We all have a good idea of what the Son of God endured.  We know painfully of His physical and mental torture on the cross.  But it is the spiritual sufferings He endured that were the worst.  Nothing is worse than to be betrayed by those you love.  The betrayal and conspiracy against Him brought much grief and pain, enduring sinners against Himself.  “He was in the world, and the world was made by Him, and the world knew Him not” (John 1: 10).

But God’s sufferings go back beyond the Son’s time of anguish.  If we go back to the beginning, we begin to see that the Father Himself endured with much longsuffering the forces of the very adversary that He positioned as such.  God created and, yes, commissioned the devil to be the “accuser of the brethren.”  That was Satan’s job–to create havoc, doubt, and despair–as God ordained it.

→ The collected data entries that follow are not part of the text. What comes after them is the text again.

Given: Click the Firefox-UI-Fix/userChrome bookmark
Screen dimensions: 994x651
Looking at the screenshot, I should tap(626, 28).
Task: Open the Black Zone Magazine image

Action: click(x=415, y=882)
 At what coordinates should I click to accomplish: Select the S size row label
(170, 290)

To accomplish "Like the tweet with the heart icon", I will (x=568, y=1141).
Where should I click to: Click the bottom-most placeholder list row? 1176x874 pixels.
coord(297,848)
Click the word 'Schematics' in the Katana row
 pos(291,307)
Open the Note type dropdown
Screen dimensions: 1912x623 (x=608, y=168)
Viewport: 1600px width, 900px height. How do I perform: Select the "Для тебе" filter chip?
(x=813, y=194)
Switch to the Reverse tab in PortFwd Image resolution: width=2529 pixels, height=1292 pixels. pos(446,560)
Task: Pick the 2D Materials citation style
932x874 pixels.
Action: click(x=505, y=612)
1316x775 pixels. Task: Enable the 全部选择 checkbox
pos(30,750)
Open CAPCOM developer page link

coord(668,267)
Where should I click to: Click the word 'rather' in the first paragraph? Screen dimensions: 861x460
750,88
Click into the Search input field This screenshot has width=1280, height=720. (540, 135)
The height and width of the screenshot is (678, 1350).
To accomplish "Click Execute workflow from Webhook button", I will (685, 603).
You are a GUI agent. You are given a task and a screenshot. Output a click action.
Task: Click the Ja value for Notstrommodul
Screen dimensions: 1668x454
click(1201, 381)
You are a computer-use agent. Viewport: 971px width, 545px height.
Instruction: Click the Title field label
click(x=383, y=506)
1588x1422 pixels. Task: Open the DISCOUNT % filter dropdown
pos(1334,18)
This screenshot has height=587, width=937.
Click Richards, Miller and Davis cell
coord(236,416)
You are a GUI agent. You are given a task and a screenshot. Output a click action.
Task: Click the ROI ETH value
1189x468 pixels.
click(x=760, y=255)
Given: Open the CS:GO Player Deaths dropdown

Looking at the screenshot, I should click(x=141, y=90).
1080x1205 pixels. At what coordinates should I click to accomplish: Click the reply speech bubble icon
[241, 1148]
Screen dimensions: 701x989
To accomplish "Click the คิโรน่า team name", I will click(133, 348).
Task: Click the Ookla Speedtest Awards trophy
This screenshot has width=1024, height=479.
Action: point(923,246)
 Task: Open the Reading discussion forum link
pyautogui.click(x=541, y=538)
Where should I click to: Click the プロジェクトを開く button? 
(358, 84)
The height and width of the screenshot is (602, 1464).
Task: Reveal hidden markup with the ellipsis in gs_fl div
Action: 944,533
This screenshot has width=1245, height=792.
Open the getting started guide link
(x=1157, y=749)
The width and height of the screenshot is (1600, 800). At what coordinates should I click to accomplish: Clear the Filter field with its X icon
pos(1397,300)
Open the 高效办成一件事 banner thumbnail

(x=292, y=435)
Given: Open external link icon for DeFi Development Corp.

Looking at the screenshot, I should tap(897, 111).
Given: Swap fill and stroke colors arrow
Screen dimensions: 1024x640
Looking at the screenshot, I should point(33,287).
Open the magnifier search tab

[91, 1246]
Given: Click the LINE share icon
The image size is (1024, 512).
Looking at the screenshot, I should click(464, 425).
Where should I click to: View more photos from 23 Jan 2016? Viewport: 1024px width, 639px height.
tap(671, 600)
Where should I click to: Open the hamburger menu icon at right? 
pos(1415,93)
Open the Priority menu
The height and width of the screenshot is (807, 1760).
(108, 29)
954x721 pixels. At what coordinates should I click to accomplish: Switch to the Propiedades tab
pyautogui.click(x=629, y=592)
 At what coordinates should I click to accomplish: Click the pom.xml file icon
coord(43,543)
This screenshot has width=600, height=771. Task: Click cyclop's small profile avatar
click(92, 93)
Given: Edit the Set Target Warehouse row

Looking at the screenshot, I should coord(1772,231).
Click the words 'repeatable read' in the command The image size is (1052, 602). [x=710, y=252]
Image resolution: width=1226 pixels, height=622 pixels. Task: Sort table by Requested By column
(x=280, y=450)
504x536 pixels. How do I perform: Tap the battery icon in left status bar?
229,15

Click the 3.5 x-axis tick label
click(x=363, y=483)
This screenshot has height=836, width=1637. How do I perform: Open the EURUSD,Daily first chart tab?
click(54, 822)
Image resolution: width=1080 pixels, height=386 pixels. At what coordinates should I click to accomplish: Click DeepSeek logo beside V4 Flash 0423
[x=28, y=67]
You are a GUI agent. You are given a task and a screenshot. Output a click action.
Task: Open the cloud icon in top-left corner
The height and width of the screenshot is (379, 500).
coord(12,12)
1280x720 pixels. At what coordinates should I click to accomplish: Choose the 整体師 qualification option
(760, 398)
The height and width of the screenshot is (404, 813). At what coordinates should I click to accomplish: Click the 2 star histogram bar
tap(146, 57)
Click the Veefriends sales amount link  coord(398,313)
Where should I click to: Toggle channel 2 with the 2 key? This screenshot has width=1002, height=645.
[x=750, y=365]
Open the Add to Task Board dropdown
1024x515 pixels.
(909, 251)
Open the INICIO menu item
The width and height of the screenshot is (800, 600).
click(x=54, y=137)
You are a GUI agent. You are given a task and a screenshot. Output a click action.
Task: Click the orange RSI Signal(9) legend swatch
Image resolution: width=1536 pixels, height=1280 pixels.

Now some will hold me to task on this point.  So I will point us to the book of Job, the first chapter.  The sons of God are assembled in a meeting, and Satan appears with them.  God asked him what he had been doing.  Satan responded that he was just doing his job, going about his business, going to and fro in the earth.  And what business was that?  God tells us in His next breath.  “Have you considered my servant Job?”  Then Satan tells God that You won’t let me touch Him because You have blessed him and have protected him.  Then God gives Satan permission to bring on much persecution and sufferings onto Job (1: 6-12).

Inexplicable as it seems to our little finite minds, God has Satan creating sufferings for His righteous children!  God says, “I change not” and that He is “the same yesterday, today, and forever.”

So we can deduce that God has ordained a certain amount of  sufferings, tribulations, trials, and temptations for each of us [Boy, that was difficult to write down, but I told God that I would publish what He gives me from His word].

So God ordains sufferings, “for whom the LORD loves He chastens, and scourges every son whom He receives” (Hebrews 12: 6).  There it is by two witnesses; there are many more.  But He is enduring those very sufferings that come down on us.  Remember our parents about to use the rod of correction on us saying, This hurts me more than it hurts you.

But God ordained and ordered His own sufferings to be endured down through the ages.  If we understand this about our Creator, we get into His mind a little more deeply, moving us closer to comprehending why we must suffer and why we must endure trials and tribulations–the very sufferings which bring about the adding of patience/endurance, which is a crucial part of God’s divine nature.

Betrayal–The Suffering Most Dreaded

If a person is called and chosen by God to be His son or daughter, they will suffer a crippling betrayal at the hands of someone they love or trusted.  Betrayal is the thing we most fear in human relationships.  It is a heartbreaking, senseless infliction of utmost spiritual pain that the natural thinking human being finds absolutely no use for.  Some never fully get over it.  Some are hampered from ever giving their heart to someone’s trust again.  But some go through the fiery trial stronger and purer.  Their hearts are the right stuff as God deals with them to pardon and forgive, thus molding them into His image, the image of selfless love.

God Himself went through sufferings of unrequited love.  He took as His wife a special chosen people Israel (12 tribes, true offspring of Abraham, Isaac, and Jacob/Israel).  They betrayed Him, whoring after false gods, after He had lavished His goodness upon them.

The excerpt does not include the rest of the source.